== Page excerpt

Actually on the prior play Pargo was wide open from 3 because a wing defender (devin or DJ) had to rotate to help out on his man


----------



## SamTheMan67 (Jan 4, 2004)

I still have hope.I am only afraid of the celtics...


----------



## SamTheMan67 (Jan 4, 2004)

On a side note god damn is chris paul good


----------



## hendrix2430 (Mar 21, 2005)

Frustrating to say the least. I wish we could have Ben and Boobie along. Tonight we didn't defend the 3 and we got burned for it.

We outrebound them by 15 (!), we shoot 50%, they shoot 43% and we still lose. It was Peja's and Pargo's threes that sealed the deal for them. 

I felt we outplayed them tonight, but they come up with the W...which is what's frustrating.


----------



## Benedict_Boozer (Jul 16, 2004)

SamTheMan67 said:


> I still have hope.I am only afraid of the celtics...


Unfortunately we would play them in the 2nd round this year 

I actually think our "old" core might have been able to beat the Celtics...

Long term though this trade was still good for the expirings but we might need to lower our expectations for this year


----------



## Pioneer10 (Sep 30, 2004)

Why didn't Sasha play in the 4th? He had a decent game going there

Tough to win games when your forced to play Damon Jones with Chris Paul on the court. Really wish we could get healhty. Would have been a different game with BW and Boobie available. Damon ended up gaurding Peja or Pargo who both had his number


----------



## Pioneer10 (Sep 30, 2004)

hendrix2430 said:


> man, they ALWAYS come back...sigh. :dead:
> 
> This time with 3 Fts from Peja. Please miss at least one.


Paul just blew by Lebron on this play and Peja was wide open when the defense had to collapse


----------



## Pioneer10 (Sep 30, 2004)

Benedict_Boozer said:


> Unfortunately we would play them in the 2nd round this year
> 
> I actually think our "old" core might have been able to beat the Celtics...
> 
> Long term though this trade was still good for the expirings but we might need to lower our expectations for this year


Outside the Bucks game though this team is starting to look better though: the offense in the 4th quarter was much improved over the Orlando game for example. Team is getting better just don't know if we have enough time to get the chemistry going.


----------



## hendrix2430 (Mar 21, 2005)

Not sure we have time to get it together before the playoffs begin. 

Maybe we can use the first round to further strengthen our chemistry, but it's not a given we'll have an "easy" first round. Infact, I'd say either opponent (Raps, Wiz or 76ers) would make for a contested series at this point, which is unfortunate considering how high our hopes were for this year.

If I had one word to caracterize this team's play, it would be "frustrating". We have a chance to be really good, but we're so careless with the ball at times it's scary. 

We lack consistency and our D last night definitely was inconsistent. You could tell Lebron was "in and out" of the game mentally. 

We need something to get us going, because it's obvious the progress has been too slow. If we don't at least match our Finals trip this year, I think Coach Brown needs to go...not because he's bad coach, but because this team needs someone that will challenge guys and won't be scared to call Lebron out. We need authority in the locker room.


----------



## Benedict_Boozer (Jul 16, 2004)

hendrix2430 said:


> We lack consistency and our D last night definitely was inconsistent. You could tell Lebron was "in and out" of the game mentally.

====

▶ Task requirements
Translate this sentence from the basketball forum thread into Spanish: "Tonight we didn't defend the 3 and we got burned for it."

== Supplied information

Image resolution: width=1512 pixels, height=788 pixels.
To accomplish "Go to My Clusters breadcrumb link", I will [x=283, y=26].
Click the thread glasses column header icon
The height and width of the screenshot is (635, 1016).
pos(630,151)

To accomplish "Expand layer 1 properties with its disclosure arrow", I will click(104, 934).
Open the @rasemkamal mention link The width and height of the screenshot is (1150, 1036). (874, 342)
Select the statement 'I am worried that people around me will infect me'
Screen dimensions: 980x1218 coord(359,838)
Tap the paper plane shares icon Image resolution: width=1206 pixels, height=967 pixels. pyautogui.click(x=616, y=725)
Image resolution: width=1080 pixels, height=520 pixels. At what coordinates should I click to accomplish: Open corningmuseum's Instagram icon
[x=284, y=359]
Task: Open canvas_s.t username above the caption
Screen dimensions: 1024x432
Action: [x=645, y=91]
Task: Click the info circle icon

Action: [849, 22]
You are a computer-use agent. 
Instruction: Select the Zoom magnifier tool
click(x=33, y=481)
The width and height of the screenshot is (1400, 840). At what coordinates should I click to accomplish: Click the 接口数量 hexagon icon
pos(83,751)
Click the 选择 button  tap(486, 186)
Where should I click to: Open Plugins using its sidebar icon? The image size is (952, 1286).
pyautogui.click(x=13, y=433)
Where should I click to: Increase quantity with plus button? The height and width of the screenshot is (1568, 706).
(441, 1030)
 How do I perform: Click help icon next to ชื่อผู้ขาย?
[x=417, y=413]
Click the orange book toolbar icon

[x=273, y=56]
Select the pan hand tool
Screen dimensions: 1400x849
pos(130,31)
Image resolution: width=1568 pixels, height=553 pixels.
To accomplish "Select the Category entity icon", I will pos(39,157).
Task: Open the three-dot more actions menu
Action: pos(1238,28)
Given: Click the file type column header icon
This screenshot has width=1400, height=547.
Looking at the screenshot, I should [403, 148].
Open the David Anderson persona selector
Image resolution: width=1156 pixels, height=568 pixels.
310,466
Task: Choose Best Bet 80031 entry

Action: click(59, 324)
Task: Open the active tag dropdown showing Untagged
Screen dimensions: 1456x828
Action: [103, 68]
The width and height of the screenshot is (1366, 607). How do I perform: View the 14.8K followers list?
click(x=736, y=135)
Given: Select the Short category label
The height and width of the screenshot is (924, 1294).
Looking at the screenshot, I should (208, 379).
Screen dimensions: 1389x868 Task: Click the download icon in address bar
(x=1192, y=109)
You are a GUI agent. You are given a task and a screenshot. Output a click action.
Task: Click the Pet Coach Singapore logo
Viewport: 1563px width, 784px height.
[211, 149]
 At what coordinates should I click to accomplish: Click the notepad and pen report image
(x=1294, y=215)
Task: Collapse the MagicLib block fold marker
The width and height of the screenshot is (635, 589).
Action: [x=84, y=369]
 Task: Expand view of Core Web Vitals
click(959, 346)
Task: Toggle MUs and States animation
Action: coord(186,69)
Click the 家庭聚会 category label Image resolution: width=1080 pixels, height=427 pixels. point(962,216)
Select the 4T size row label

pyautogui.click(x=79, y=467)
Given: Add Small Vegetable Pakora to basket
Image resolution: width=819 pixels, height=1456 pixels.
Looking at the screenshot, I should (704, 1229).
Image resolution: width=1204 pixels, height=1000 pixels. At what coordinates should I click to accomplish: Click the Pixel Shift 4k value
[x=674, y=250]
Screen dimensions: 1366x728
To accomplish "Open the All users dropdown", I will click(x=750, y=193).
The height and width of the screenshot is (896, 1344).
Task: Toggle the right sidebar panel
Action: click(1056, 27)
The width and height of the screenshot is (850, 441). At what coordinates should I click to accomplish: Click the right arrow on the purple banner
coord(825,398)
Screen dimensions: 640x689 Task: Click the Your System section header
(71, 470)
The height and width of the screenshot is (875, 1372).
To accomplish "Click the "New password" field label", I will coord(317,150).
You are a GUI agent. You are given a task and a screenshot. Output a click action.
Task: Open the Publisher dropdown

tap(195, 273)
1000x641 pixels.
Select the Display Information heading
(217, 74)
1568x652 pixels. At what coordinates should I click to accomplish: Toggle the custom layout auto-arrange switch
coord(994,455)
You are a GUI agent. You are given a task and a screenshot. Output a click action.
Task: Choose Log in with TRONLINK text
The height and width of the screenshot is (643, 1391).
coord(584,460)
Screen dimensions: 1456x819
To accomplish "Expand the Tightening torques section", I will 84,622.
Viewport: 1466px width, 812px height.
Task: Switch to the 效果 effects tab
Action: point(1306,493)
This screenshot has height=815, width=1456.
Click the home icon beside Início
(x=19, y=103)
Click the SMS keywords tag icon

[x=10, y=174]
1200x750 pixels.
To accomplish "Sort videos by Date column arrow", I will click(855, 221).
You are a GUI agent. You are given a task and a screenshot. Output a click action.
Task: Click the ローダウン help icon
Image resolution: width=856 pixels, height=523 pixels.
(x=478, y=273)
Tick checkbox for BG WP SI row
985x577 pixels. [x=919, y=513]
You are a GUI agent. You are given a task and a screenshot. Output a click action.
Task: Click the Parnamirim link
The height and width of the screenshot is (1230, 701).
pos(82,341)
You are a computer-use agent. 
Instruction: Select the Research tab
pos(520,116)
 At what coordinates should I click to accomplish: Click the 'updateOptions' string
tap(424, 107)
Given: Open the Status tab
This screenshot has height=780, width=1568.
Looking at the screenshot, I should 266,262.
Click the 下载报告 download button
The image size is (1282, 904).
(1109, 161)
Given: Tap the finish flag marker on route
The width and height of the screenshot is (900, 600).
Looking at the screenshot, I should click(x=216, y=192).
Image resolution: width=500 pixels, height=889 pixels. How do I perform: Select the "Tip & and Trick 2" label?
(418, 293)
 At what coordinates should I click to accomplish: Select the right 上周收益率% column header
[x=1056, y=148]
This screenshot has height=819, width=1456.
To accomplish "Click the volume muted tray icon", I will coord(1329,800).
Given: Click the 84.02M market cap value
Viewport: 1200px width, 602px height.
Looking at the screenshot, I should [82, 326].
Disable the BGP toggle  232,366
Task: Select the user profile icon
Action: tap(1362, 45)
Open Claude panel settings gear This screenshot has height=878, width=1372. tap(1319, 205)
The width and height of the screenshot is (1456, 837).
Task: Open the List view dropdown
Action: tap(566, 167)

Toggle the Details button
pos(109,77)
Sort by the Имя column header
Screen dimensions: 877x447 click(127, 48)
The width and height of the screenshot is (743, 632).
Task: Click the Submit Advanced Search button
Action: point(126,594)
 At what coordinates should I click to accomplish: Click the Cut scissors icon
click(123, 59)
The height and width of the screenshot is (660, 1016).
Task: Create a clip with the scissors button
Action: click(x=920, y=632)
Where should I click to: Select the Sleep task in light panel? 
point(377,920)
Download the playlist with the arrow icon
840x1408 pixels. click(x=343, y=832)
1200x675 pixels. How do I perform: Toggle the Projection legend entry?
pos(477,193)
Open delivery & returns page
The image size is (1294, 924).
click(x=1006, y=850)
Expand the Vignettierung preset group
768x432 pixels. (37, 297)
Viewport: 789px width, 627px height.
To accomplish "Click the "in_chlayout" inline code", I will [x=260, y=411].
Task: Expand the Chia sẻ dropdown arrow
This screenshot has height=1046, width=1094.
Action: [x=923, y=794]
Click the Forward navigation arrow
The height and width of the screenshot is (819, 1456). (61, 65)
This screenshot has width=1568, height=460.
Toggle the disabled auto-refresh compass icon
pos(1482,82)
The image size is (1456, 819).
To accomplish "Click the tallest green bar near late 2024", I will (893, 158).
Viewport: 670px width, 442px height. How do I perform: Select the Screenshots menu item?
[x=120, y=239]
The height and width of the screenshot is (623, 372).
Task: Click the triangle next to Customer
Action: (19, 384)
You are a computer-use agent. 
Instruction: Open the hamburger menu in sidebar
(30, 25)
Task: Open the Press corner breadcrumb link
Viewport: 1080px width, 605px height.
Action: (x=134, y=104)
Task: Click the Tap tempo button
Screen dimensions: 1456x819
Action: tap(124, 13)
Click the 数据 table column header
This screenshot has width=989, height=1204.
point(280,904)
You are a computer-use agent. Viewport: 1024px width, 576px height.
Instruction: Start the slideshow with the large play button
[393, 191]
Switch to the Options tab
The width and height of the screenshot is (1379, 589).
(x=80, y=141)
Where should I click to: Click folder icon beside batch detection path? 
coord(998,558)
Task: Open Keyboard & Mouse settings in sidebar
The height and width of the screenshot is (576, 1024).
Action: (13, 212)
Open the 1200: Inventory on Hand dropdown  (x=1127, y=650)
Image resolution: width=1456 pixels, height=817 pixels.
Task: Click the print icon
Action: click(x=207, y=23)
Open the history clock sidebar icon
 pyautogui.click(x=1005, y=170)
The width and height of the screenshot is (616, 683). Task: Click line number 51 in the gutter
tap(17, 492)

====

▶ Task output
Esta noche no defendimos el triple y lo pagamos caro.